I’m reproducing here a longish post I’ve just done over at Biologos (#82822), only because posts there are ditched after 6 months and I’d like to preserve it. Ted Davis posted a link to an excellent article by Dennis Danielson, on the prevalent myth that the old “geocentrism” implied anthropocentrism. But it also answered a question to me by PNG about sources for TOF’s claim in his blog series on heliocentrism that Renaissance folks preferred the new views because they elevated man to the celestial realm. My post follows:
That article is the business, Ted – ticks all the boxes and specifically responds to PNG’s query.
…Which was to query TOF’s claim that humanism gravitated(!) towards heliocentrism to elevate mankind to the celestial realm – and we have it there in the words of Galileo himself, eg:
[this account militates against] “those who assert, principally on the grounds that it has neither motion nor light, that the earth must be excluded from the dance of the stars. For … the earth does have motion, … it surpasses the moon in brightness, and … it is not the sump where the universe’s ﬁlth and ephemera collect.”
“As for the earth, we seek … to ennoble and perfect it when we strive to make it like the celestial bodies, and, as it were, place it in heaven, from whence your philosophers have banished it.”
I’m struck by how Danielson astutely resolves the apparent paradox between demoting the earth and yet exalting man as the “mediocrity principle” (the flip side of the Copernican cliché) takes hold:
But the trick of this supposed dethronement is that, while purportedly rendering “Man” less cosmically and metaphysically important, it actually enthrones us modern “scientiﬁc” humans in all our enlightened superiority. It declares, in effect, “We’re truly very special because we’ve shown that we’re not so special.”
…Instead it offers — if anything at all — a specialness that is cast in exclusively existential or Promethean terms, with humankind lifting itself up by its own bootstraps and heroically, though in the end pointlessly, defying the universal silence.
This is a thoroughly Renaissance humanist idea (and you’ll be aware how closely it resonates with my work on “fallen nature” and Prometheus).
Incidentally, there’s a nod in the article to Lou Jost’s equally mythical assertion (on this or an earlier thread) that Christian teaching has always been afraid of consideration of extraterrestrial life. I showed him Richard Baxter, but here’s Kepler, the Lutheran (and humanist), simply assuming it to be the case in Christ’s cosmos:
“Let the Jovian creatures, therefore, have something with which to console themselves [for being less important than a celestial earth]. Let them even have … their own four planets.”
Danielson points to reasons why the Copernican cliché is harmful – (a) it falsifies history and the history of ideas, when science should be about truth, (b) it forecloses the very important consideration of our own place in the universe and (c):
It impedes a critical evaluation of what may be the hidden “teleology” of materialist modernism.
…a hidden teleology that some of us have noted repeatedly in Darwinian evolutionary writing.
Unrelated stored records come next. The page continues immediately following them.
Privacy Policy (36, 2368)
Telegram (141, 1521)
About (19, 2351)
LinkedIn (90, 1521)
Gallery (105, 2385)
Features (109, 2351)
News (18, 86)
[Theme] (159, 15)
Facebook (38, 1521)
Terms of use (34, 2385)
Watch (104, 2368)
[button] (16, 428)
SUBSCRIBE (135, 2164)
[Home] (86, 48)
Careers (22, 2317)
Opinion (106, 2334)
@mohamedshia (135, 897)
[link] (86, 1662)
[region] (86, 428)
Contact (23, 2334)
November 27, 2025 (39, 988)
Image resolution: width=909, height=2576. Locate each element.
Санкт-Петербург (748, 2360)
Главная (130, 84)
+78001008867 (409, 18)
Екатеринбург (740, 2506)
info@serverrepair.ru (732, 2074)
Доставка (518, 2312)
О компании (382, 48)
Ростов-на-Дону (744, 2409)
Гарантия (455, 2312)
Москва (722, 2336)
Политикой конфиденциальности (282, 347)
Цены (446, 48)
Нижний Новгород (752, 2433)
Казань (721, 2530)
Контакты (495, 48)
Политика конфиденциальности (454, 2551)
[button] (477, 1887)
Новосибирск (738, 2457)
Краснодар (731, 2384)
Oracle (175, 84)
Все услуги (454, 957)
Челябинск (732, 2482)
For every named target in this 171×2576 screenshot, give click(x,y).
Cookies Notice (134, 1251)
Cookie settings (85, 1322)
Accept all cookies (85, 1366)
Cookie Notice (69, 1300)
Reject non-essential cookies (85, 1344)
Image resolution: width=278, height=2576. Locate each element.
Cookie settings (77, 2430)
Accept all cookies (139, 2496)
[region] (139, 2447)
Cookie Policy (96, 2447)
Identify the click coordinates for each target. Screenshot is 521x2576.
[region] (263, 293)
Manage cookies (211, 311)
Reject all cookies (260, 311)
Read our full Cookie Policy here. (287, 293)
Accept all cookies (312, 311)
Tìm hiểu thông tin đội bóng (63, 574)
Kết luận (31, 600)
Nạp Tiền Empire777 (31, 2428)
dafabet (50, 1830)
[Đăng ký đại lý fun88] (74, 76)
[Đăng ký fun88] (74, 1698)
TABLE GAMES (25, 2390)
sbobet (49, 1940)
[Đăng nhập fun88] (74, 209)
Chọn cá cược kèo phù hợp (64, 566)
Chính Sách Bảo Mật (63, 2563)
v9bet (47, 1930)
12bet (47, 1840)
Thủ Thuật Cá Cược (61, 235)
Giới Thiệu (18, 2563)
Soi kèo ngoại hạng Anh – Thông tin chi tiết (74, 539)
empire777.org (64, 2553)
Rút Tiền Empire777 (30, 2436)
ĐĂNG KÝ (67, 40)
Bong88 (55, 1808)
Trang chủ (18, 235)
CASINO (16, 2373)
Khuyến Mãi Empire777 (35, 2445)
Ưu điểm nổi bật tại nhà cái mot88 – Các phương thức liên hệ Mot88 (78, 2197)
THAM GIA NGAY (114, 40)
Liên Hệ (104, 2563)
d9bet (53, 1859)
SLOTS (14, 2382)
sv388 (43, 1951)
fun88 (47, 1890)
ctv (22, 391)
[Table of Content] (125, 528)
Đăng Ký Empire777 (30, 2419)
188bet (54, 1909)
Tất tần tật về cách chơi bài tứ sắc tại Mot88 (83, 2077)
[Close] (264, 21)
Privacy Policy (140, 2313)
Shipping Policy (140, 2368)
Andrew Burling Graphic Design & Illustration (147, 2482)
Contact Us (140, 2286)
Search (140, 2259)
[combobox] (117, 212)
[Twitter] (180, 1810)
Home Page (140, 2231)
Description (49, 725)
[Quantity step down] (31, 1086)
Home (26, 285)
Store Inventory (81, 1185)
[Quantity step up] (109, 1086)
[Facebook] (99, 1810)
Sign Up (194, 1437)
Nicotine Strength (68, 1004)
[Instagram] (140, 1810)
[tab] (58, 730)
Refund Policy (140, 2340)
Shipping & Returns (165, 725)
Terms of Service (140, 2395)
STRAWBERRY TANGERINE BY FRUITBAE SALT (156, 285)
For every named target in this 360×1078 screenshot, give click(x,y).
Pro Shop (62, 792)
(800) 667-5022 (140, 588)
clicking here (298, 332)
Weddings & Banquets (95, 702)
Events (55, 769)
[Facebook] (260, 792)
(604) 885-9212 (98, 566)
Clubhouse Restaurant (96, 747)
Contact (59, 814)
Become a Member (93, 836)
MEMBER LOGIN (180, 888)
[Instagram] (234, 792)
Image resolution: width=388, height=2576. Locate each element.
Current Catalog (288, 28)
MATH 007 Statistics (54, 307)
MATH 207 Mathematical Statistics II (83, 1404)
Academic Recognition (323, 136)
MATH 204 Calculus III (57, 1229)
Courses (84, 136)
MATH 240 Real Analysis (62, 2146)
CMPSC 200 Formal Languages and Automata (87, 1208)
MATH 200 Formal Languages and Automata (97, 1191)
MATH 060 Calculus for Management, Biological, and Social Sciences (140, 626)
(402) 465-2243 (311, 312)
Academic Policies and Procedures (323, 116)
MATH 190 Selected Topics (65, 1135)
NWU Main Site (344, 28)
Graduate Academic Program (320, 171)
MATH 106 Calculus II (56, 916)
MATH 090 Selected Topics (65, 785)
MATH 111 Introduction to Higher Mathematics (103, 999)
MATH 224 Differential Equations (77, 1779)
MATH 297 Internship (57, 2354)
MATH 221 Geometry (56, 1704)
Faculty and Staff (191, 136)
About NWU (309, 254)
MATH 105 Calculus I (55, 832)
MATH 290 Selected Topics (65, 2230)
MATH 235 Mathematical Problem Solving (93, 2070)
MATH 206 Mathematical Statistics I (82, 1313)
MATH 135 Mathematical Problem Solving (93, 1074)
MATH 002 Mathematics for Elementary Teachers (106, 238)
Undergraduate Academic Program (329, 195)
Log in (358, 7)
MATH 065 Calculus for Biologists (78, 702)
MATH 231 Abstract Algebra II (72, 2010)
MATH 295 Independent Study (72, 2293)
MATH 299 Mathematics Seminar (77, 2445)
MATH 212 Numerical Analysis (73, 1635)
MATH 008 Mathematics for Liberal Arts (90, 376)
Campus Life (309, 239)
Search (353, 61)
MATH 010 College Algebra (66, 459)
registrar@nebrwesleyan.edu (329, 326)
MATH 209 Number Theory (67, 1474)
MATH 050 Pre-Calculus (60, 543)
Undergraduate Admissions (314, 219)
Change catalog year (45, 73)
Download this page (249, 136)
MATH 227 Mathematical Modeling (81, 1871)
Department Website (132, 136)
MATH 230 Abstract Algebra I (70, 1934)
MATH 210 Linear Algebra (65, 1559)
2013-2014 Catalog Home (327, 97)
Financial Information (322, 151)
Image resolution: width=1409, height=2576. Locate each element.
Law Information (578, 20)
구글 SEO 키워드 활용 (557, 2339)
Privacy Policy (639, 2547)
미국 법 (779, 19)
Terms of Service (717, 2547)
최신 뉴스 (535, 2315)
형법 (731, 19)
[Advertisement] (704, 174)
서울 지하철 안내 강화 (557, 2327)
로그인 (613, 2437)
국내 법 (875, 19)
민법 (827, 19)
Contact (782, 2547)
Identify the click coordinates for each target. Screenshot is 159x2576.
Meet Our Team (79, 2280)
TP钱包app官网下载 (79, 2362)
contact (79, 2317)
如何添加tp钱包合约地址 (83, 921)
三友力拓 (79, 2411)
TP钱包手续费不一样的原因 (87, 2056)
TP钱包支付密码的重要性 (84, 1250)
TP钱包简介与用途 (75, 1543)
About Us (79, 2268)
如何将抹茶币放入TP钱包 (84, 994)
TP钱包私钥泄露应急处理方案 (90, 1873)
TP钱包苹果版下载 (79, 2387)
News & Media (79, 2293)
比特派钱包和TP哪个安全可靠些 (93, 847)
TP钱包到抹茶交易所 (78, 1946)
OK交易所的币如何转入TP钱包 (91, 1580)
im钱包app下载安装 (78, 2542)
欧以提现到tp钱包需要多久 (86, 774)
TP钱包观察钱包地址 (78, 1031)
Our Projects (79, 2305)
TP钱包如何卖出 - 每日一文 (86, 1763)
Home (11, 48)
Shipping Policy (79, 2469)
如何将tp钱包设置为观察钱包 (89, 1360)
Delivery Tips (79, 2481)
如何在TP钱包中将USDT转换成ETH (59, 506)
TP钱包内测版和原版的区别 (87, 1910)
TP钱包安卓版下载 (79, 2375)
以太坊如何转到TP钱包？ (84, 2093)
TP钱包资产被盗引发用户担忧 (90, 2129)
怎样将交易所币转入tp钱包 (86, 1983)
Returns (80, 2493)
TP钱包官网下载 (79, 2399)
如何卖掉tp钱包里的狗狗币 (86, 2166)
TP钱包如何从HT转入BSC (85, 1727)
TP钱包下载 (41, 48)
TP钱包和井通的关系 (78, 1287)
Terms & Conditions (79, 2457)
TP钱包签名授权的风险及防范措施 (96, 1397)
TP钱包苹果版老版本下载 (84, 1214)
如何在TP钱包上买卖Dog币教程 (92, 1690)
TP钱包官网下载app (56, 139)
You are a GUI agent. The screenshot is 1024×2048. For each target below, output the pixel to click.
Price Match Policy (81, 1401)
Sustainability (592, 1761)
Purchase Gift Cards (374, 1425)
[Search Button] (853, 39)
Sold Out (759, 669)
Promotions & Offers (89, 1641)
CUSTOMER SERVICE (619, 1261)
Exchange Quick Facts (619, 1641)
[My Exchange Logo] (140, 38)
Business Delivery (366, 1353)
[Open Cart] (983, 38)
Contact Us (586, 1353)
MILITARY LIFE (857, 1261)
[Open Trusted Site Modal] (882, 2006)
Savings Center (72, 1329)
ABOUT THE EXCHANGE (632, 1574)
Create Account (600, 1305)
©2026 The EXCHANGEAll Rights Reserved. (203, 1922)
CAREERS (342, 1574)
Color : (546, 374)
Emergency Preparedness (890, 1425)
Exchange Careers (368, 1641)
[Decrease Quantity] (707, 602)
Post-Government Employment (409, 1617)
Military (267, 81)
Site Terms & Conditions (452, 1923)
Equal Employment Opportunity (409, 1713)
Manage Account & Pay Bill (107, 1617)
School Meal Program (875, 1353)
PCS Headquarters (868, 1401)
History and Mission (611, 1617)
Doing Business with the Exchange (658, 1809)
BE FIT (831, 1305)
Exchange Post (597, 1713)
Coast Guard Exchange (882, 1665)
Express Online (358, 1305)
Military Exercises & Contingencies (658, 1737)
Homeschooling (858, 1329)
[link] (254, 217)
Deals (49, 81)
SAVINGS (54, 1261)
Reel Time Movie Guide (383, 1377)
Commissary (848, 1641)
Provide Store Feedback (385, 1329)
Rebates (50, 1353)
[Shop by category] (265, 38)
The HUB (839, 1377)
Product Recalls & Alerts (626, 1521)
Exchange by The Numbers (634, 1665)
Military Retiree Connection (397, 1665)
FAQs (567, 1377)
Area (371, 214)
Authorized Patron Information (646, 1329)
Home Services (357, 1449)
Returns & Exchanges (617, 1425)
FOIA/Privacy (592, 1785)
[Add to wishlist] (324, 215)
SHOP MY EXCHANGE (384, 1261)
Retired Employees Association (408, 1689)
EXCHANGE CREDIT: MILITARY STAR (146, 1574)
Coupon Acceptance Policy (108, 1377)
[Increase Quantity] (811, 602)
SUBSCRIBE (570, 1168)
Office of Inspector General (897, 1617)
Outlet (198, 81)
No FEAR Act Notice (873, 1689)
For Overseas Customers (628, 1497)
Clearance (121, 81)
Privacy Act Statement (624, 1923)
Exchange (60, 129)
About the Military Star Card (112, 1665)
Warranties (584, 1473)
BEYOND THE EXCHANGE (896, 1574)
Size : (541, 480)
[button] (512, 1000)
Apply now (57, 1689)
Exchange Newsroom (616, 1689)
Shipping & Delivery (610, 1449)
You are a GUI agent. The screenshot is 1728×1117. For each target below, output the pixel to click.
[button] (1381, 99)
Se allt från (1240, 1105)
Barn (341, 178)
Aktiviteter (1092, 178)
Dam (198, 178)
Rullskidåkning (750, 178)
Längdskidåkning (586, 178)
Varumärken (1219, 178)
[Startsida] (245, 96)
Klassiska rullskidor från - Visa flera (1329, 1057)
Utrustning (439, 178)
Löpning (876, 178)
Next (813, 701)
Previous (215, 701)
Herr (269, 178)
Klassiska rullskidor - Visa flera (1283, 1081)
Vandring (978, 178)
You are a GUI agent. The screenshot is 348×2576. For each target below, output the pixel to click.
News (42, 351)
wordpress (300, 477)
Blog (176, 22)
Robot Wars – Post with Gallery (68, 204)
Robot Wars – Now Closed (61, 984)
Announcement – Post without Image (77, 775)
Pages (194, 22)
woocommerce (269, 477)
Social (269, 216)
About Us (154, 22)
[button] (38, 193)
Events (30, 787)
Danielson hopes to help put the record straight, but notes:
Over the past century a handful of other scholars have in their own ways drawn attention to medieval geocentrism’s non-anthropocentric character or to anthropocentric tendencies within Copernicanism, but their arguments, however robust, have apparently simply not registered in either the popular or the scholarly scientiﬁc mind.
But is the problem mere lack of information? He optimistically hopes:
My assumption in attempting these tasks is that, if professional physicists and astronomers can be made aware of the fallacy of the cliché, then its days maybe numbered.
Sadly, this assumes there’s mo metaphysical commitment to the mythical version, which is doubtful. There is indeed total ideological commitment to it, or it would hardly be the case that:
It is a claim that one hears not only in Hollywood B-movies but also from more scientiﬁcally reputable sources. Most high school science texts [my emphasis] seem to say so, as do many university-level “Astronomy 101” syllabuses.
And that raises the question why, if it is inadmissable to teach religious or metaphysical opinion in science, it is permissible to teach sheer lies as history – with a clear metaphysical agenda – in science? Science teachers like Merv have a serious challenge on hand, it seems to me.